## Set problem:
Please quote the part of the records that opens with the line containing "Open the Baby" and closes with the line containing "[x=444, y=91]". Repeat those lines word for word and include nothing else.

## Listing:
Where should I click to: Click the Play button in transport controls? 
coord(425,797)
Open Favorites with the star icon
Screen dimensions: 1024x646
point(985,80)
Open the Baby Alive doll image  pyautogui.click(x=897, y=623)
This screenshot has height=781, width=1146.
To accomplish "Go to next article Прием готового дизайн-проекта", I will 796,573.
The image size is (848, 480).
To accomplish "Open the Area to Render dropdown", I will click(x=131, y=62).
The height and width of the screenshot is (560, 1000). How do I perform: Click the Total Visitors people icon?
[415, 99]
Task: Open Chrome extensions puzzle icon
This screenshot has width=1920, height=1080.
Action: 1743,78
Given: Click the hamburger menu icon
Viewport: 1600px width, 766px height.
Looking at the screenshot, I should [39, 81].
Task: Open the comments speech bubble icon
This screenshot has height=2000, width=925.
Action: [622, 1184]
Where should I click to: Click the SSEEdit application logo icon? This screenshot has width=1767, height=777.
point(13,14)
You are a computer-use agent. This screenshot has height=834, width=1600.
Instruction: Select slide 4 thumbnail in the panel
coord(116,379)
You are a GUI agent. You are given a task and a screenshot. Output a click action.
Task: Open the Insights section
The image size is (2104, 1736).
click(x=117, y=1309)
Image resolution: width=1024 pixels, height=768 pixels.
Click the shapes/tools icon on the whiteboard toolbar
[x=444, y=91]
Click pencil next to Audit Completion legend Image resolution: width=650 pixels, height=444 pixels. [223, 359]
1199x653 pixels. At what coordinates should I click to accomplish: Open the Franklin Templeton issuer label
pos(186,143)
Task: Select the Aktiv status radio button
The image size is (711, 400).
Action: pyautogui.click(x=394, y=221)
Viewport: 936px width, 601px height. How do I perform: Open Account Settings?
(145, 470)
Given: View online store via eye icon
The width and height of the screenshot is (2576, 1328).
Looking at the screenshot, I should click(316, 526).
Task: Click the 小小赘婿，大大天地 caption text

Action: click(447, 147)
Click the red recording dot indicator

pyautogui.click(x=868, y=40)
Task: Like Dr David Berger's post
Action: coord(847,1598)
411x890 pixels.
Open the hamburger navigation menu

## Output of the exercise:
Open the Baby Alive doll image  pyautogui.click(x=897, y=623)
This screenshot has height=781, width=1146.
To accomplish "Go to next article Прием готового дизайн-проекта", I will 796,573.
The image size is (848, 480).
To accomplish "Open the Area to Render dropdown", I will click(x=131, y=62).
The height and width of the screenshot is (560, 1000). How do I perform: Click the Total Visitors people icon?
[415, 99]
Task: Open Chrome extensions puzzle icon
This screenshot has width=1920, height=1080.
Action: 1743,78
Given: Click the hamburger menu icon
Viewport: 1600px width, 766px height.
Looking at the screenshot, I should [39, 81].
Task: Open the comments speech bubble icon
This screenshot has height=2000, width=925.
Action: [622, 1184]
Where should I click to: Click the SSEEdit application logo icon? This screenshot has width=1767, height=777.
point(13,14)
You are a computer-use agent. This screenshot has height=834, width=1600.
Instruction: Select slide 4 thumbnail in the panel
coord(116,379)
You are a GUI agent. You are given a task and a screenshot. Output a click action.
Task: Open the Insights section
The image size is (2104, 1736).
click(x=117, y=1309)
Image resolution: width=1024 pixels, height=768 pixels.
Click the shapes/tools icon on the whiteboard toolbar
[x=444, y=91]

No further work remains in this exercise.